Voice of Freedom: Fannie Lou Hamer: The Spirit of the Civil Rights Movement
by Carole Boston Weatherford, illustrated by Ekua Holmes
Candlewick Press, 2015
Picture book, non-fiction, poetry
Ages 9 and up, Grades 4-7
ISBN:
978-0-7636-6531-9
Honors:
Caldecott Honor illustration 2016 * Coretta Scott King New Talent award for Illustration 2016 * Silbert Informational Book Award 2016 * Marion Vannett Ridway Award Honor * NCTE Notable Children’s Books in the Language Arts * Bank Street College Flora Steiglitz Straus Award * Amelia Bloomer List * CCBC Choices and multiple best books lists of 201
The first-person poetry of Carole Boston Weatherford and tactile collage of Ekua Holmes combine for a perfect-pitch picture book biography of Civil Rights activist Fannie Lou Hamer.

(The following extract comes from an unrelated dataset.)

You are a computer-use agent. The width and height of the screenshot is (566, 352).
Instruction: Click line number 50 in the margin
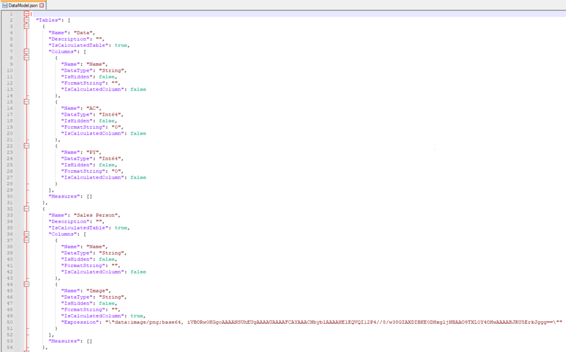11,322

Voice of Freedom transports readers to the Mississippi Delta of Hamer’s childhood and into the heart of Hamer’s own journey, a sometimes harsh journey at the mercy of discriminatory, oppressive policies and practices in America. Hammer quit school at sixth grade to pick cotton with her family. She was later sterilized by a doctor (without her knowledge or consent) while undergoing tumor surgery, Hamer not only survived, she rose up to become a driving force in the fight for equality.
Often on Girls of Summer, we celebrate stories of those who have changed history as children. This book shows us a woman whose childhood and life unfolded to prepare and strengthen her voice to boom forth, at middle age, in a song of protest and triumph and remembering.